### Exercises to complete
1. According to the text on Yext, what share price did Michael Walrath offer in his withdrawn buyout proposal?
2. Reproduce the passage of the text on Yext from "As previously announced" up to and including "anticipated tender offer.".

### Exercise text
What the heck is going on at YEXT?
Deal breaks and heartaches.
I wrote about software last week in “Your King Sucks”. The key point of the piece was simply this: if your product sucks, your stock will suck. The starting point of SaaS and the anchors to SaaS-investing concepts (recurring revenue, rule of 40, “going profitable” etc.) are unreliable in a world where mediocre products can easily be replicated and competed against.
Enter Yext. Yext has what essentially amounts to an SEO product. The core product is for SMBs, priced on a per-location based (under <$1K per location) to improve visibility. Yext sees itself as the AI/search engine hall monitor; in a world where people ask LLMs. "Where is the nearest dentist that's open now and does root canals?", Yext is trying to make sure the AI gets it right for the mom & pop shops. It’s got product market fit, it’s a fragmented customer base (somewhat) and they’ve priced their product reasonably.
Unfortunately, despite the undemanding business model has sputtered. Revenue growth has flattened, and dollar net revenue retention has drifted below 100 (reflecting an inability to upsell on products/price). Most revenue came from acquisition in 2025/2026.
We’re now entering a special situation phase. Management made a buyout offer for $9/share a year ago. Now, they announce that their financing has fallen through. Two days ago, we get a press release today from the company:
NEW YORK--(BUSINESS WIRE)--Yext, Inc. (NYSE: YEXT), the leading brand visibility platform, today announced that Michael Walrath, its Chief Executive Officer and Chairman of the Board of Directors, has withdrawn his previously announced proposal to acquire all outstanding shares of the Company not already owned by him at a price of $9.00 per share in cash. Mr. Walrath informed the Board of Directors that he would not be able to obtain the necessary financing at the price set forth in his proposal. Mr. Walrath further assured the Board of Directors that he remains committed to leading Yext as its Chief Executive Officer, and the Board of Directors remains confident in Mr. Walrath’s ability to do so.
As previously announced in August 2025, Yext’s Board of Directors formed a Special Committee of independent directors to evaluate Mr. Walrath’s proposal, as well as any other strategic alternatives that may be available. In consultation with its financial and legal advisors, the Special Committee conducted a comprehensive review of a broad range of potential options to return capital to Yext’s stockholders and made recommendations to the Board of Directors.
After extensive evaluation and deliberation, the Special Committee approved a “Dutch auction” self-tender of $150 million of its common stock, with specific amount and pricing of the self-tender to be determined based on market conditions and stock prices at the time when the self-tender is launched. The self-tender is expected to commence in February 2026. Yext may draw on debt financing to fund the anticipated tender offer.
Mr. Walrath noted that, “I am very bullish on the future of the Yext business as AI continues to re-write the rules of Brand Visibility and discovery. I also believe in our global team and am excited to continue to lead the Company as it executes its strategy.”
The tender offer is expected to be subject to certain conditions, including a financing condition, each of which must be satisfied prior to the expiration time of the tender offer in order to ultimately consummate the tender offer. Further details on the self-tender will be included in filings with the SEC at the time of its commencement.
A little bit of “the lady doth protest too much” vibes from “Mr. Walrath informed the Board of Directors that he would not be able to obtain the necessary financing at the price set forth in his proposal. Mr. Walrath further assured the Board of Directors that he remains committed to leading Yext as its Chief Executive Officer, and the Board of Directors remains confident in Mr. Walrath’s ability to do so.”

### Extracted data
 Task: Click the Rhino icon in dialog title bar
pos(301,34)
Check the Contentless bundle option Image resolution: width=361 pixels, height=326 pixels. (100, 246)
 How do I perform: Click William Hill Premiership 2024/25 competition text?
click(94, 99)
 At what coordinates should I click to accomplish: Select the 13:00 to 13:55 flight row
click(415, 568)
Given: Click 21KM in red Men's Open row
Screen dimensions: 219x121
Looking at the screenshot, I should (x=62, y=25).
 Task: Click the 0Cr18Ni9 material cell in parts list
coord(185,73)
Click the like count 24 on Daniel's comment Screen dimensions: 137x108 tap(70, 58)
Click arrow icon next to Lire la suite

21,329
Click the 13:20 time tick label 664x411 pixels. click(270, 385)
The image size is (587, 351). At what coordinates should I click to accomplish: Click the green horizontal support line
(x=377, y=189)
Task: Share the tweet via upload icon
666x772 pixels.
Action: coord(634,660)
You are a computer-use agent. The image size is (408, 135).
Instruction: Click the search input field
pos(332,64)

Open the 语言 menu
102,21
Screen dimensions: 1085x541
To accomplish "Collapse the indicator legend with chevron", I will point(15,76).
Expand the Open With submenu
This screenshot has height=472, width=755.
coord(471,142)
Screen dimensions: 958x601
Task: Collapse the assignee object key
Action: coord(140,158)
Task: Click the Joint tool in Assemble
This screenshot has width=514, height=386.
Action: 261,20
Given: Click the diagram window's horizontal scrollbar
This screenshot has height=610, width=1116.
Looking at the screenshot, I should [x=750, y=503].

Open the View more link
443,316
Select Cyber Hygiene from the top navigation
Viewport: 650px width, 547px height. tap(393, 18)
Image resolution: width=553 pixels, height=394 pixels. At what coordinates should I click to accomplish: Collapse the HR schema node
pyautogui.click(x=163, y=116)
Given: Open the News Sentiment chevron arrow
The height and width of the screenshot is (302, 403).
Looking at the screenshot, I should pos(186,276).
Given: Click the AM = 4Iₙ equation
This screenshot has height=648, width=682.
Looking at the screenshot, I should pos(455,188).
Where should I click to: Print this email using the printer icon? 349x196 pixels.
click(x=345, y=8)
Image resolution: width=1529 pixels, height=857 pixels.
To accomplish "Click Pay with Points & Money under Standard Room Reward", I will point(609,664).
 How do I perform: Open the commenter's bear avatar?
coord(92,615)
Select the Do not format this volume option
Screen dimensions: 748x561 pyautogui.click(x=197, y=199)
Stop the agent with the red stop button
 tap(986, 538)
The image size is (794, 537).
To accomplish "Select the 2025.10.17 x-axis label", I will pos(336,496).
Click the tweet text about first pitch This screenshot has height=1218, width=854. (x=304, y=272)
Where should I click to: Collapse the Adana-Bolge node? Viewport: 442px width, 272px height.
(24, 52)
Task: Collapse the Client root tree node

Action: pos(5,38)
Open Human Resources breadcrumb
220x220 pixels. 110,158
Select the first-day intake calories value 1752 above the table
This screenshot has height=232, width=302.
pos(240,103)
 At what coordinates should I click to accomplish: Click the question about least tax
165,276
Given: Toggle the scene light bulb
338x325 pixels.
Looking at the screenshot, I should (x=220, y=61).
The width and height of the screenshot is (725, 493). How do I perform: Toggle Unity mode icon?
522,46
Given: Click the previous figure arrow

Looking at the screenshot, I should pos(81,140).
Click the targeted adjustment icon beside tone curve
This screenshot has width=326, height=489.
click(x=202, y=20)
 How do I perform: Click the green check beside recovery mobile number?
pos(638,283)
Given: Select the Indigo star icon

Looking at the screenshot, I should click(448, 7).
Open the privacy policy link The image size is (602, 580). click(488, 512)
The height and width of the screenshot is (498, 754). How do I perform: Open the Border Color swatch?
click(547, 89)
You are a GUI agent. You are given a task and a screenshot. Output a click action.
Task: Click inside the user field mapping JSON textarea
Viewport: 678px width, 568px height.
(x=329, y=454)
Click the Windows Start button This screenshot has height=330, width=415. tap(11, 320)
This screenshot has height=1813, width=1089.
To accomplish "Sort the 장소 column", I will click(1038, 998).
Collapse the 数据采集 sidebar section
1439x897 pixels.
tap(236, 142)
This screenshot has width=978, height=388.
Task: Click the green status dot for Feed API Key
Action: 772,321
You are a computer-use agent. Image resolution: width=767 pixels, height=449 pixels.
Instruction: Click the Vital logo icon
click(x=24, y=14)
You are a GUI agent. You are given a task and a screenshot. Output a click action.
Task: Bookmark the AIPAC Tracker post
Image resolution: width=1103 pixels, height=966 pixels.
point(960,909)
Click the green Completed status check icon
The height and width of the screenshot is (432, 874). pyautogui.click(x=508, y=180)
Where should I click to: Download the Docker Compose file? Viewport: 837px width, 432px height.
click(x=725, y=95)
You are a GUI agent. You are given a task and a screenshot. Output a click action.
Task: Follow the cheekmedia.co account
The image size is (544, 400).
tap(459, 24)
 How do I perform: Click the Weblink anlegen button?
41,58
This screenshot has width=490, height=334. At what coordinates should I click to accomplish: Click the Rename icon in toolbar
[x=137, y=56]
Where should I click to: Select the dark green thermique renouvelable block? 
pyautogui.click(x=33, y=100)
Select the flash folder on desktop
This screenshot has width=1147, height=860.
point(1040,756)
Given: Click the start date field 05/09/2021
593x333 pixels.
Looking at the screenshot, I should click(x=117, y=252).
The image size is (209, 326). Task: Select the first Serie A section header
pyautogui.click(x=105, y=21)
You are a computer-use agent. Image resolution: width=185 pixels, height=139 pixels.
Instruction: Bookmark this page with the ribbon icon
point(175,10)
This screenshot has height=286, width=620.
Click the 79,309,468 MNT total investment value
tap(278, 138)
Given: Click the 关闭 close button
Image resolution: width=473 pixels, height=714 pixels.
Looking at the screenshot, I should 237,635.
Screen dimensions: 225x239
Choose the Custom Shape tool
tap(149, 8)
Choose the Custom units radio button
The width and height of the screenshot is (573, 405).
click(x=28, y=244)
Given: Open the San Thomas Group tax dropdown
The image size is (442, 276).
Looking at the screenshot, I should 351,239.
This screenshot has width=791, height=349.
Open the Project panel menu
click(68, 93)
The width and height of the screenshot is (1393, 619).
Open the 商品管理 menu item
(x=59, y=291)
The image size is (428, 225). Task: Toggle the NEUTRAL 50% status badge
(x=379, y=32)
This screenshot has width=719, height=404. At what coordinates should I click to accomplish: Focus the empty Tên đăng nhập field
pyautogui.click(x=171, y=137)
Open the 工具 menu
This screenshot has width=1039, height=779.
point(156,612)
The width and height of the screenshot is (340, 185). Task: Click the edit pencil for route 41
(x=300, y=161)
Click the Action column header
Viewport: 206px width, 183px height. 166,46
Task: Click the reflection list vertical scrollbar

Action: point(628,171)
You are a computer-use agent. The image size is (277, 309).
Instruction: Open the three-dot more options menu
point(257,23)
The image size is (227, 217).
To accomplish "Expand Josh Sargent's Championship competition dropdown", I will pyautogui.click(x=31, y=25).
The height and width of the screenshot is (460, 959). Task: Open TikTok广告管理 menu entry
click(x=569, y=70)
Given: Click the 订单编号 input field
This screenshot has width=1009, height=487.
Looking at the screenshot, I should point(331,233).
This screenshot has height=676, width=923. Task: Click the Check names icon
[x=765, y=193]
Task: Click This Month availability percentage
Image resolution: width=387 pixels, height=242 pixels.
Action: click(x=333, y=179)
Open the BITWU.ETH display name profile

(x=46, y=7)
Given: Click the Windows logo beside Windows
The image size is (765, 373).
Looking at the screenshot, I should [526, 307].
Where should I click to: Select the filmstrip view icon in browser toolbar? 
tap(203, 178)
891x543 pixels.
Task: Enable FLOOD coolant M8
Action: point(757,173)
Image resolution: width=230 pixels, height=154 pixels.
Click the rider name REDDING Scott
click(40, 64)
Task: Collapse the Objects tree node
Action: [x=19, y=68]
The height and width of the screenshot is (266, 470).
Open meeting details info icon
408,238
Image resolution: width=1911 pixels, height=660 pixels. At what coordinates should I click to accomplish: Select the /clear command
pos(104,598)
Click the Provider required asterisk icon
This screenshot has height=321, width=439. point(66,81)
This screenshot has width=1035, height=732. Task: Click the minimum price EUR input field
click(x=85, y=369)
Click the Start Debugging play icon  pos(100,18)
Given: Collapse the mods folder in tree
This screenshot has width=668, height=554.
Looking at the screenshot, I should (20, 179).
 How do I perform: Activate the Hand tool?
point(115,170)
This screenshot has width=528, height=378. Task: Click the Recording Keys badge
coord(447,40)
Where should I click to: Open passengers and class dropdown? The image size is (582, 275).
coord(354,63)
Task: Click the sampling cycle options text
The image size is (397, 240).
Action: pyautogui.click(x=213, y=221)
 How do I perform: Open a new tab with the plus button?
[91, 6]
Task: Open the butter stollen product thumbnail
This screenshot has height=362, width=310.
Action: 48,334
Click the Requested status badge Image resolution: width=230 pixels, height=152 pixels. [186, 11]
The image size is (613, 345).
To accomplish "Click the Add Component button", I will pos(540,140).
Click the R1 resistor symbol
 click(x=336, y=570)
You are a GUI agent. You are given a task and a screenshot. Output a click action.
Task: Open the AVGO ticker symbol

### Answers for each item
1. $9.00 per share in cash.

2.
As previously announced in August 2025, Yext’s Board of Directors formed a Special Committee of independent directors to evaluate Mr. Walrath’s proposal, as well as any other strategic alternatives that may be available. In consultation with its financial and legal advisors, the Special Committee conducted a comprehensive review of a broad range of potential options to return capital to Yext’s stockholders and made recommendations to the Board of Directors.
After extensive evaluation and deliberation, the Special Committee approved a “Dutch auction” self-tender of $150 million of its common stock, with specific amount and pricing of the self-tender to be determined based on market conditions and stock prices at the time when the self-tender is launched. The self-tender is expected to commence in February 2026. Yext may draw on debt financing to fund the anticipated tender offer.